A discussion about treatment for high-risk patients with relapsed/refractory (R/R) chronic lymphocytic leukemia (CLL).
William Wierda, MD, PhD: Maybe somebody can summarize who they think of as high risk in the relapsed setting. Is it the same factors in the relapsed setting as in the frontline setting, or are there additional things that people are thinking about in the relapsed setting? Steve, how do you think about patients who have relapsed?
Steven Coutre, MD: It depends on if they’ve come from the chemotherapy-immunotherapy era. It’s a different patient population. Paradoxically, let’s say you haven’t received chemotherapy-immunotherapy, just a single-agent BTK [Bruton tyrosine kinase] inhibitor or what have you. The reason for them relapsing will probably be different from what we’ve traditionally seen with chemotherapy-immunotherapy. It points out that you really have to consider how the patient got to where they’re at, why they have recurrent disease, and what they have previously received before making your decision.

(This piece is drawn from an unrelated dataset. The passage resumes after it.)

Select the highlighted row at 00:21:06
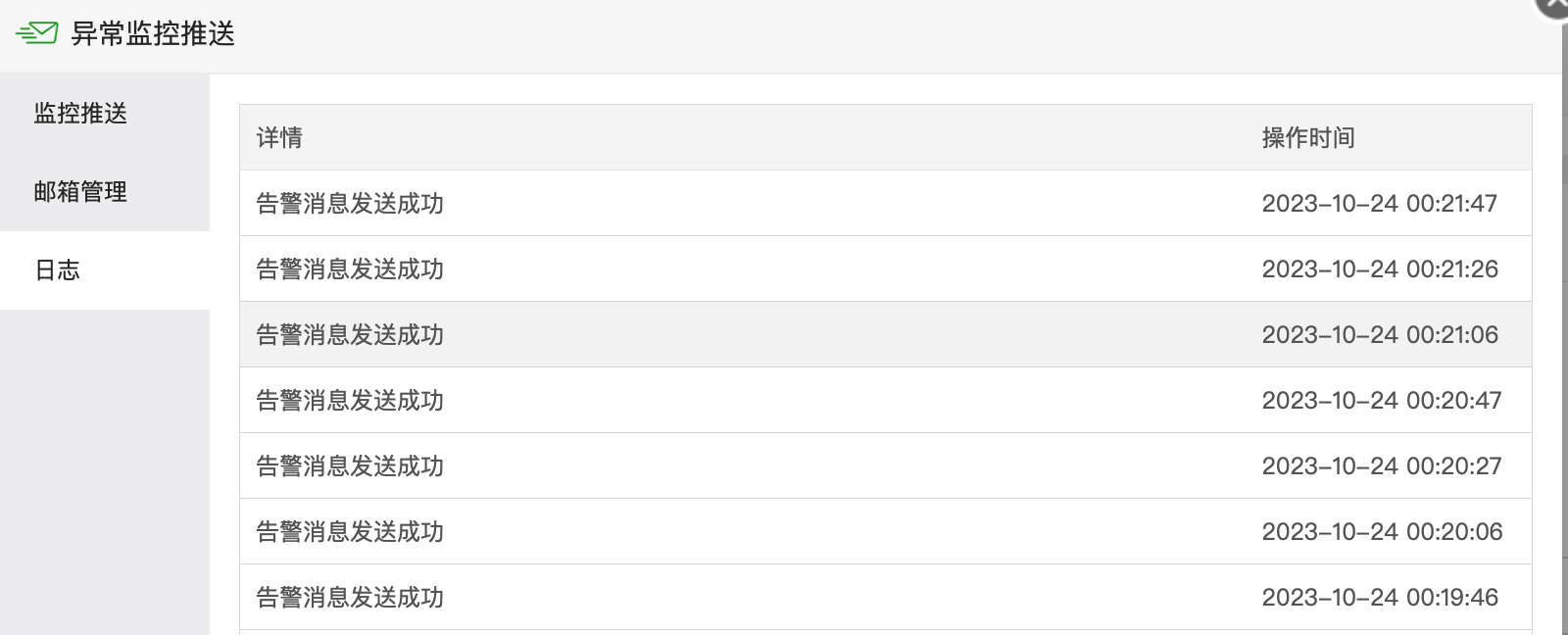The height and width of the screenshot is (635, 1568). click(885, 334)
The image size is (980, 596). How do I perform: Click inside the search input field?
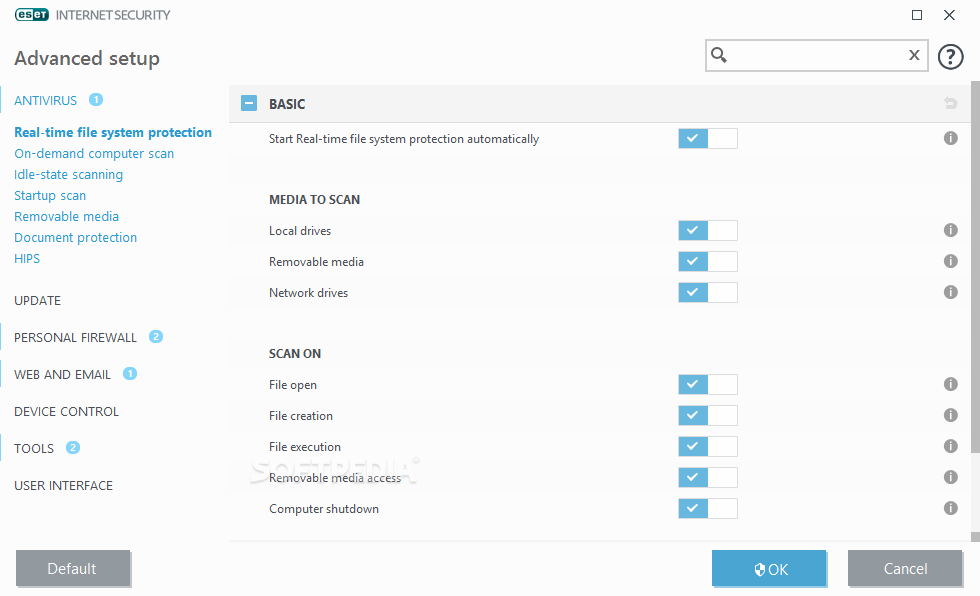click(815, 56)
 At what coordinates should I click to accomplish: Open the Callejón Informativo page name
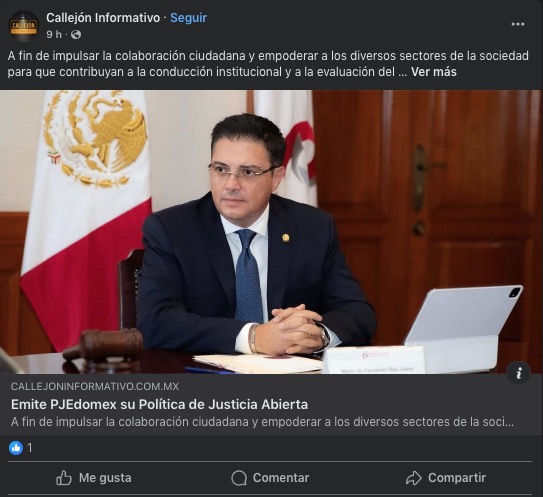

Factors like TP53 disruption will always remain high risk, but I’m willing to bet that we’re going to see much less of that when we’re using these novel agents instead of chemotherapy-immunotherapy. I can’t find those data myself with long-term follow-up. But how many patients who haven’t received chemotherapy-immunotherapy later develop a TP53 mutation? It’s vanishingly small. So that might be favorable.
William Wierda, MD, PhD: Yes, we’re definitely getting much better outcomes with our relapsed population. The comment that I would make in follow-up to Jennifer’s with regard to the MURANO data is that we never would have seen a progression-free survival like that with chemotherapy-immunotherapy. I did a lot of work early on with FCR [fludarabine, cyclophosphamide, rituximab], and the median progression-free survival was less than half of what it is with venetoclax-based therapy. But we do see high-risk patients with 17p deletion and mutated TP53.
My opinion is also that patients who are refractory to a BTK inhibitor are high risk because they have a shorter progression-free survival with venetoclax-based therapy, at least in the monotherapy experience. If I have a patient who’s refractory to a BTK inhibitor, I’m thinking, “What am I going to do? What’s my long-term plan?” Historically, we’ve sent more patients to stem cell transplant, but that’s still an option. Dr Atallah, maybe you can give us your thoughts and comments on where stem cell transplant is useful in our treatment algorithms, strategy, and long-term treatment of our population.
Ehab Atallah, MD: That’s a smaller population, but that decision is becoming increasingly complex. Before we had all this, if you had someone younger relapsed with 17p deletion, we felt much more comfortable sending them to transplant. I work through it first. Are they eligible for transplant? Are they in the age that they fit transplant and have a possible donor? Then I think about progression. If I see someone who has progressed on a BTK inhibitor, just as you were saying, or progressed rapidly after even Gazyva-venetoclax with high-risk features, complex cytogenetics, and obviously anyone with an evidence of transformation, those are the patients who I really consider for transplant. The younger they are, the more I think about it because of the long-term effects.
They are also the same group of patients for whom I would start looking into CAR [chimeric antigen receptor] T-cell therapy. Patients who respond to CAR T-cell therapy seem to have quite durable responses. These are the same patients I would consider for a CAR T-cell therapy trial at this point.